**Record list:**

····················

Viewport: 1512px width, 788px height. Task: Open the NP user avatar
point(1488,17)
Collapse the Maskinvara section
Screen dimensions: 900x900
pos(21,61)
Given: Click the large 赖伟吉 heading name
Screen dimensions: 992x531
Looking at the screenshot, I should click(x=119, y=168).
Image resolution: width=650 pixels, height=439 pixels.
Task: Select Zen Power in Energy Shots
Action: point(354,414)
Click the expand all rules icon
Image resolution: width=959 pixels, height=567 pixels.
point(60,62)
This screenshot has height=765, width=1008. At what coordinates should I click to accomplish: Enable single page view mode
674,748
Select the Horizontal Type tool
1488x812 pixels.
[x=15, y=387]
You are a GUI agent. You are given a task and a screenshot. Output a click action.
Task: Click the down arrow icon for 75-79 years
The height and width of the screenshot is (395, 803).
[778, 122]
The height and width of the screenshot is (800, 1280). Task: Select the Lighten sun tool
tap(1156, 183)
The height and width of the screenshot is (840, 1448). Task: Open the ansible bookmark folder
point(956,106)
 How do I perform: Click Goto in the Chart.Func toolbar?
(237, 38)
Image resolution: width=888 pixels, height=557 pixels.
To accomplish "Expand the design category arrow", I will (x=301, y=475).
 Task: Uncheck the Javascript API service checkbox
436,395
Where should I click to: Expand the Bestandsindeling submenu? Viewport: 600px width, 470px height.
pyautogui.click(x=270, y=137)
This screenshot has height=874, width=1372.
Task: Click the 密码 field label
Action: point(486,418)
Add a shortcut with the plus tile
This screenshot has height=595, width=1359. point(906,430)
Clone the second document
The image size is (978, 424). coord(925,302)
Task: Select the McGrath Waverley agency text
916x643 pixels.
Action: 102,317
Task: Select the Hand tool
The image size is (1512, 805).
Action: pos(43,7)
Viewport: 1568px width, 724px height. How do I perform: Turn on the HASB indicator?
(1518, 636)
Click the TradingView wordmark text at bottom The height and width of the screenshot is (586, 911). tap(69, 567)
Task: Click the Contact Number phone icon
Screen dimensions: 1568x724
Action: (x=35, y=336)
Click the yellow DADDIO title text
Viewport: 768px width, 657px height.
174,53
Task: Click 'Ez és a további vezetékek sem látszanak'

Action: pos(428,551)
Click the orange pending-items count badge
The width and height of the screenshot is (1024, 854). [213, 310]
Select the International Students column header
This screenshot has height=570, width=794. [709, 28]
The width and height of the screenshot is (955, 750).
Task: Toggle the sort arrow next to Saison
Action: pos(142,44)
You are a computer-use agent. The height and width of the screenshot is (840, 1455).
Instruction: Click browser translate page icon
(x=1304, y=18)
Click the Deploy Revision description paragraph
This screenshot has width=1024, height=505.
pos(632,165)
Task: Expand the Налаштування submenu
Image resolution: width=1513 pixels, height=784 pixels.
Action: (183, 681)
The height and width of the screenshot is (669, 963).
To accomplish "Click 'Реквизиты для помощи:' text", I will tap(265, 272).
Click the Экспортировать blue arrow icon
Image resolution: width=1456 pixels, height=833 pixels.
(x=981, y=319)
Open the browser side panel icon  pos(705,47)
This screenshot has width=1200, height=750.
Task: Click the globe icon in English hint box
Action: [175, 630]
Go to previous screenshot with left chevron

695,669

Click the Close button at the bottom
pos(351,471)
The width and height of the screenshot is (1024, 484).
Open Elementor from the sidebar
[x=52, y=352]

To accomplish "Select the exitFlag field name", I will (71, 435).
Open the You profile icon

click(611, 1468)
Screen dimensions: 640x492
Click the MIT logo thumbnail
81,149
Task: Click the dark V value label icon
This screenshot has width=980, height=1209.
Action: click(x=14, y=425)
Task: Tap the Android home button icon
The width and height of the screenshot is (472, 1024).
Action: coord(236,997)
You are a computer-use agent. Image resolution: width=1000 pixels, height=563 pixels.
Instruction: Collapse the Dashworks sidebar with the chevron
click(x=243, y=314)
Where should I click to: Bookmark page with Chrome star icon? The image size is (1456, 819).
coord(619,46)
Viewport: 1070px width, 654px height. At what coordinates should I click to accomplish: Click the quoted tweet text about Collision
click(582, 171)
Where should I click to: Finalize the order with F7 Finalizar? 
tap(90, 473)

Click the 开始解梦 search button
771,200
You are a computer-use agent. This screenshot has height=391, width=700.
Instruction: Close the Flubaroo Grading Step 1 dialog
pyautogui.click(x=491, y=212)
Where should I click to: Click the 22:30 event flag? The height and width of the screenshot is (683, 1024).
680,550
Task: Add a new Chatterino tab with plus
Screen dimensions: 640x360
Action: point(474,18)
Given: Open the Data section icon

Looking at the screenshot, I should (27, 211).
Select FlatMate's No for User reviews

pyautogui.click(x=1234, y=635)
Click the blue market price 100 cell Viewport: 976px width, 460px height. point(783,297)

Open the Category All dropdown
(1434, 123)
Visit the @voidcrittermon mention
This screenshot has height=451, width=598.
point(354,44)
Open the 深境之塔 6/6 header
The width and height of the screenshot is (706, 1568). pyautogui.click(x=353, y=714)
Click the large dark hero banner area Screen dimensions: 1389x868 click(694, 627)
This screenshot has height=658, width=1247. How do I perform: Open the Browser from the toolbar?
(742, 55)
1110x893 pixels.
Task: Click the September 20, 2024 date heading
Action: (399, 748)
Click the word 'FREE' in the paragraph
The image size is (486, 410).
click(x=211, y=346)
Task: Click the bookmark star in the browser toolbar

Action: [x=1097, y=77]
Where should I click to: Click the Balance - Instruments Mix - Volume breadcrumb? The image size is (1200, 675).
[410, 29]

····················

Reproduce all of the rows above word for word, with no changes.

**Written solution:**
Viewport: 1512px width, 788px height. Task: Open the NP user avatar
point(1488,17)
Collapse the Maskinvara section
Screen dimensions: 900x900
pos(21,61)
Given: Click the large 赖伟吉 heading name
Screen dimensions: 992x531
Looking at the screenshot, I should click(x=119, y=168).
Image resolution: width=650 pixels, height=439 pixels.
Task: Select Zen Power in Energy Shots
Action: point(354,414)
Click the expand all rules icon
Image resolution: width=959 pixels, height=567 pixels.
point(60,62)
This screenshot has height=765, width=1008. At what coordinates should I click to accomplish: Enable single page view mode
674,748
Select the Horizontal Type tool
1488x812 pixels.
[x=15, y=387]
You are a GUI agent. You are given a task and a screenshot. Output a click action.
Task: Click the down arrow icon for 75-79 years
The height and width of the screenshot is (395, 803).
[778, 122]
The height and width of the screenshot is (800, 1280). Task: Select the Lighten sun tool
tap(1156, 183)
The height and width of the screenshot is (840, 1448). Task: Open the ansible bookmark folder
point(956,106)
 How do I perform: Click Goto in the Chart.Func toolbar?
(237, 38)
Image resolution: width=888 pixels, height=557 pixels.
To accomplish "Expand the design category arrow", I will (x=301, y=475).
 Task: Uncheck the Javascript API service checkbox
436,395
Where should I click to: Expand the Bestandsindeling submenu? Viewport: 600px width, 470px height.
pyautogui.click(x=270, y=137)
This screenshot has height=874, width=1372.
Task: Click the 密码 field label
Action: point(486,418)
Add a shortcut with the plus tile
This screenshot has height=595, width=1359. point(906,430)
Clone the second document
The image size is (978, 424). coord(925,302)
Task: Select the McGrath Waverley agency text
916x643 pixels.
Action: 102,317
Task: Select the Hand tool
The image size is (1512, 805).
Action: pos(43,7)
Viewport: 1568px width, 724px height. How do I perform: Turn on the HASB indicator?
(1518, 636)
Click the TradingView wordmark text at bottom The height and width of the screenshot is (586, 911). tap(69, 567)
Task: Click the Contact Number phone icon
Screen dimensions: 1568x724
Action: (x=35, y=336)
Click the yellow DADDIO title text
Viewport: 768px width, 657px height.
174,53
Task: Click 'Ez és a további vezetékek sem látszanak'

Action: pos(428,551)
Click the orange pending-items count badge
The width and height of the screenshot is (1024, 854). [213, 310]
Select the International Students column header
This screenshot has height=570, width=794. [709, 28]
The width and height of the screenshot is (955, 750).
Task: Toggle the sort arrow next to Saison
Action: pos(142,44)
You are a computer-use agent. The height and width of the screenshot is (840, 1455).
Instruction: Click browser translate page icon
(x=1304, y=18)
Click the Deploy Revision description paragraph
This screenshot has width=1024, height=505.
pos(632,165)
Task: Expand the Налаштування submenu
Image resolution: width=1513 pixels, height=784 pixels.
Action: (183, 681)
The height and width of the screenshot is (669, 963).
To accomplish "Click 'Реквизиты для помощи:' text", I will tap(265, 272).
Click the Экспортировать blue arrow icon
Image resolution: width=1456 pixels, height=833 pixels.
(x=981, y=319)
Open the browser side panel icon  pos(705,47)
This screenshot has width=1200, height=750.
Task: Click the globe icon in English hint box
Action: [175, 630]
Go to previous screenshot with left chevron

695,669

Click the Close button at the bottom
pos(351,471)
The width and height of the screenshot is (1024, 484).
Open Elementor from the sidebar
[x=52, y=352]

To accomplish "Select the exitFlag field name", I will (71, 435).
Open the You profile icon

click(611, 1468)
Screen dimensions: 640x492
Click the MIT logo thumbnail
81,149
Task: Click the dark V value label icon
This screenshot has width=980, height=1209.
Action: click(x=14, y=425)
Task: Tap the Android home button icon
The width and height of the screenshot is (472, 1024).
Action: coord(236,997)
You are a computer-use agent. Image resolution: width=1000 pixels, height=563 pixels.
Instruction: Collapse the Dashworks sidebar with the chevron
click(x=243, y=314)
Where should I click to: Bookmark page with Chrome star icon? The image size is (1456, 819).
coord(619,46)
Viewport: 1070px width, 654px height. At what coordinates should I click to accomplish: Click the quoted tweet text about Collision
click(582, 171)
Where should I click to: Finalize the order with F7 Finalizar? 
tap(90, 473)

Click the 开始解梦 search button
771,200
You are a computer-use agent. This screenshot has height=391, width=700.
Instruction: Close the Flubaroo Grading Step 1 dialog
pyautogui.click(x=491, y=212)
Where should I click to: Click the 22:30 event flag? The height and width of the screenshot is (683, 1024).
680,550
Task: Add a new Chatterino tab with plus
Screen dimensions: 640x360
Action: point(474,18)
Given: Open the Data section icon

Looking at the screenshot, I should (27, 211).
Select FlatMate's No for User reviews

pyautogui.click(x=1234, y=635)
Click the blue market price 100 cell Viewport: 976px width, 460px height. point(783,297)

Open the Category All dropdown
(1434, 123)
Visit the @voidcrittermon mention
This screenshot has height=451, width=598.
point(354,44)
Open the 深境之塔 6/6 header
The width and height of the screenshot is (706, 1568). pyautogui.click(x=353, y=714)
Click the large dark hero banner area Screen dimensions: 1389x868 click(694, 627)
This screenshot has height=658, width=1247. How do I perform: Open the Browser from the toolbar?
(742, 55)
1110x893 pixels.
Task: Click the September 20, 2024 date heading
Action: (399, 748)
Click the word 'FREE' in the paragraph
The image size is (486, 410).
click(x=211, y=346)
Task: Click the bookmark star in the browser toolbar

Action: [x=1097, y=77]
Where should I click to: Click the Balance - Instruments Mix - Volume breadcrumb? The image size is (1200, 675).
[410, 29]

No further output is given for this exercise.